Provided text:
=-=-=

[e2e] Expected latency for a single hop

Detlef Bosau detlef.bosau at web.de
Thu Aug 4 11:27:27 PDT 2005


David P. Reed wrote:
> Detlef - Though it seems simple, your statement is about as complex as a 
> problem can be.
> This is the kind of problem statement that creates the definitional trap 
> I was referring to in earlier discussions.   By construing the "latency" 
> as being a propery of the "link" rather than of the network as a whole, 
> the statement acquires  a misleading simplicity
> 


I know. However, the rationale behind my question is quite obvious: If 
you place a TCP sender at n1 and the according receiver at n2, the 
adaptive RTO mechanism in TCP exactly relys upon estimated mean and 
variance of (t2-t1).

If I had written: "Can we provide an adaptive RTO for a single hop TCP 
connection?" I surely had been directed to the relevant literature. 
Perhaps, one had considered it a stupid question.

Thus, I thought it might be useful to state the same problem(sic!) which 
TCP claims to solve (even for n hops!) in somewhat different words >:-)

Honestly, I believe, if we cannot estimate mean and variance for a 
_single_ hop, it´s perhaps not that much easier to do the job for an 
arbitrary number of hops (which of course includes the nasty case of a 
single hop).



> The latency only is well defined for real packets that actually arrive 
> and traverse the link.   Expectation and variance are properties of 
> distributions, not packets.
> 


Yes. The intention of EWMA filtering used in TCP  is an attempt to do a 
parameterless forecast of mean and variance the actual latency distribution.

(Some weeks ago someone refered me to this well known saying by Niels 
Bohr: "Prediction is hard, especially of the future.")

Thus, of course we estimate properties of an unknown (!) distribution 
and in turn derive an RTO by application of an inequality similar to 
Chebyshev´s inequality.

However, the basic assumption is that we can provide estimates for mean 
and variance of a packets round trip time.

> There is no random process at all on the link itself (at least in the 
> common case - there are links where the link itself has a random delay, 
> but that usually arises where the link's physical characteristics vary 
> faster and larger than the queue management and link pacing 


My assumptions on l are tough. I totally agree with Craig here. In 
general, we do know nothing about l. It may be a tunnel, it may be a 
mobile wireless link. E.g. for mobile wireless links, I do not even know 
whether a finite variance for the link´s latency distribution exists.

> mechanisms).  The random process is the network environment that 
> provides competing packets.  So the latency is everywhere but the link 
> itself.



> 
> The other issue is that prediction is more reliable over a collection of 
> packets, but a sufficient collection cannot happen in an instant.
> 



I did not make any assumptions here, especially I did not assume that 
the estimation should be based upon the observation of the one packet. 
Perhaps my formulation was somewhat misleading here.

We could use testpackets sent from n1 to n2 or observe traffic from 
several flows. If n1 and n2 are routers and we can observe a large 
number of flows, the job should be much easier than if done at a TCP 
flows source which has to rely on a _very_ rough sample.

My favourate expample is always TCP including a 2400 bps link. (Nowadays 
forgotten, two years ago known from GSM - and we all know it from the 
good old modem times.) Depending on MSS, the sender gets a sample every 
one second or so. For wirebound systems in between one second is _ages_.

=-=-=

Provided data:
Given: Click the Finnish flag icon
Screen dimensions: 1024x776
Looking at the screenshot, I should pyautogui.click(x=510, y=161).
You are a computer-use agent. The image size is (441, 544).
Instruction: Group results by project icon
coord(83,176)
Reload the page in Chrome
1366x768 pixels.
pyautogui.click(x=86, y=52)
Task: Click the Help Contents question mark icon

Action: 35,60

=-=-=

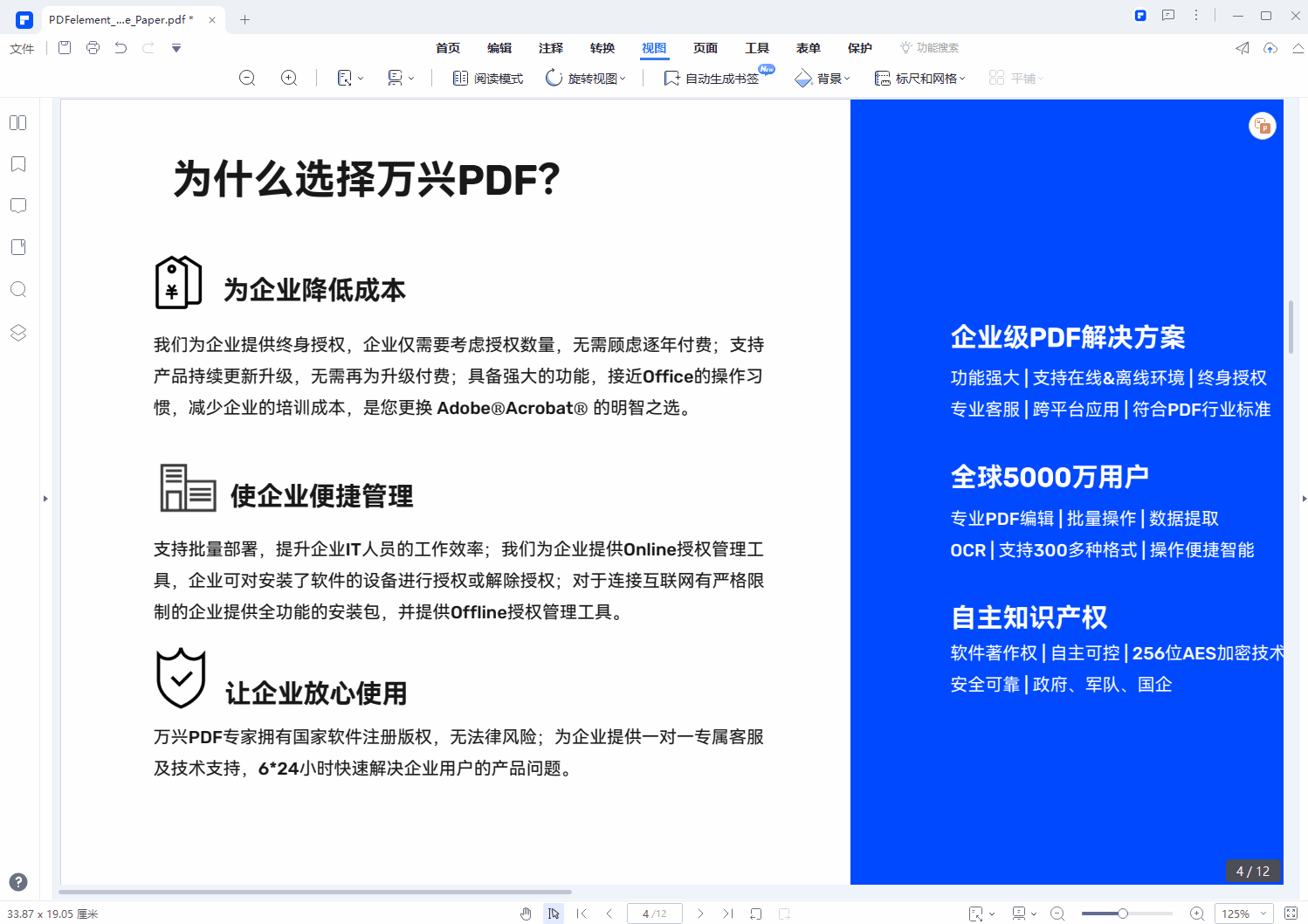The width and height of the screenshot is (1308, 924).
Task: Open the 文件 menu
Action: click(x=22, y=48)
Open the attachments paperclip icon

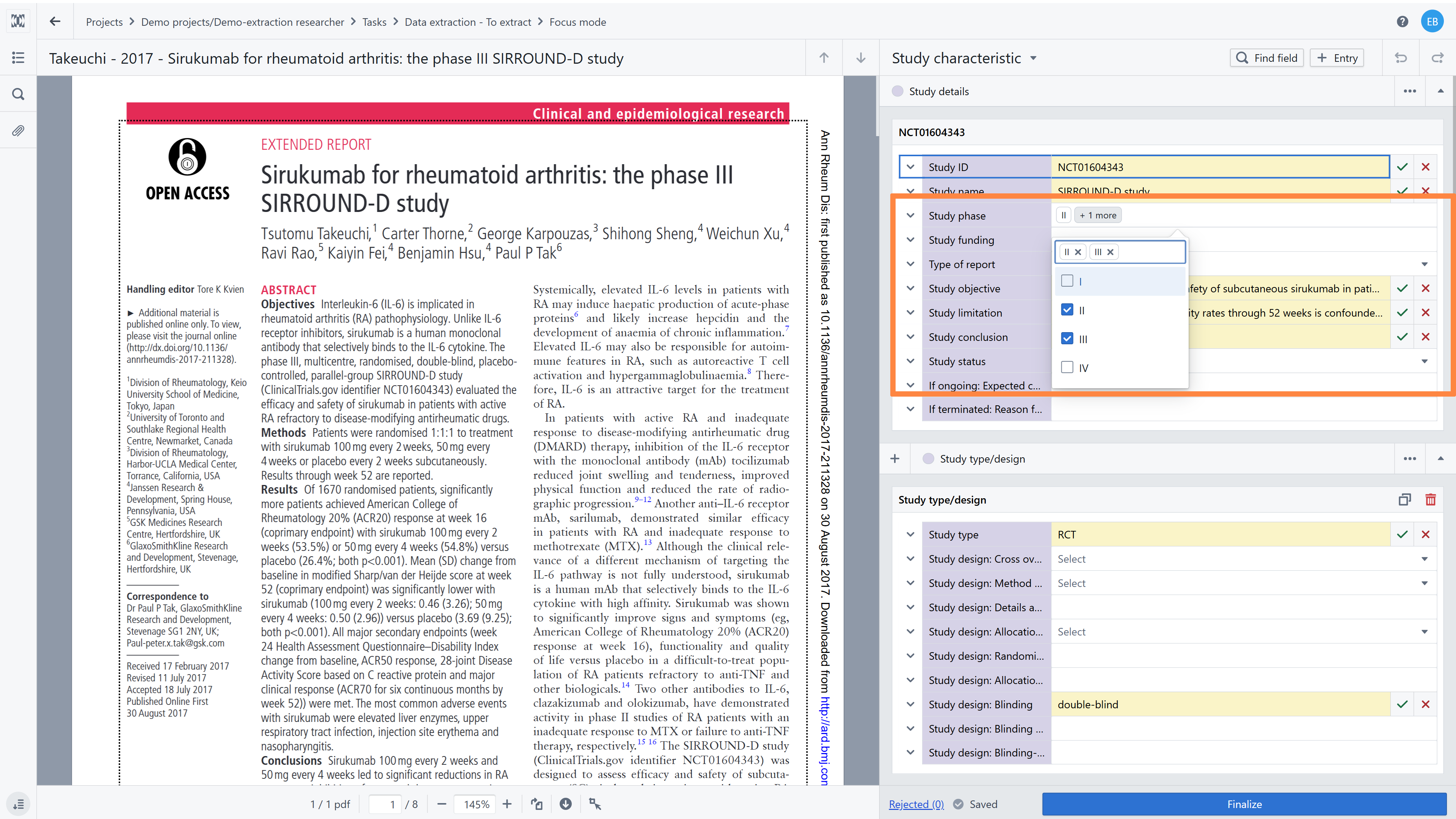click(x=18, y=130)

=-=-=

Challenges:
[A] In the mailing-list post on single-hop latency, what saying by Niels Bohr is quoted?
[B] In the mailing-list post on single-hop latency, rename "testpackets" to "probe packets" and write out the passage from "I did not make" to "a _very_ rough sample.".
[C] Carry the mailing-list post on single-hop latency further, starting after its final sentence.

The replies:
[A] "Prediction is hard, especially of the future."

[B]
I did not make any assumptions here, especially I did not assume that 
the estimation should be based upon the observation of the one packet. 
Perhaps my formulation was somewhat misleading here.

We could use probe packets sent from n1 to n2 or observe traffic from 
several flows. If n1 and n2 are routers and we can observe a large 
number of flows, the job should be much easier than if done at a TCP 
flows source which has to rely on a _very_ rough sample.

[C]
In one of my posts, I claimed (please correct me, if I´m wrong) that in 
contemporary networks, even link bandwidths cover a range of eight 
orders of magnitude. When our single packet crawls along a GSM link,
a Tier 1 backbone link may convey the whole Encyclopedia Britannica 
within the same period of time.

However, in a scenario

Sender----Tier1/Enc.Brit. Link--------router----GSM---receiver

the sender estimates mean and variance of the round trip time using EWMA 
filters and the extremely rough time series gained from the ACK packets.

Question: Is there a justification for doing so?

I looked at Edge´s paper, esecially for the assumptions for the 
observation variables, i.e. the time series Tn (Tn: stocastic variables, 
tn: instances.)

One sufficient assumption is that all Tn share the same mean and variance.

Some "drift" is accepted as well as are "occasional steps" (put in my 
own words).

When I look at my "Britannica example" and consider "sane mean and 
variance", I do not feel comfortable with these assumptions.


> The first order predictor is the queue size at the entry to the link.   
> That's a very reliable predictor of latency for the next event.   But it 
> provides very little input about variance (which depends entirely on 
> packets arriving from elsewhere at "light speed").
> 
> I think there might be a much better (i.e. less complex to state) 
> approach in NOT trying to start with the link and go by induction to the 
> multilink case.   Instead, perhaps start with an end-to-end flow (over a 
> path) and reason about what happens as you add flows that superpose 
> themselves on the existing paths.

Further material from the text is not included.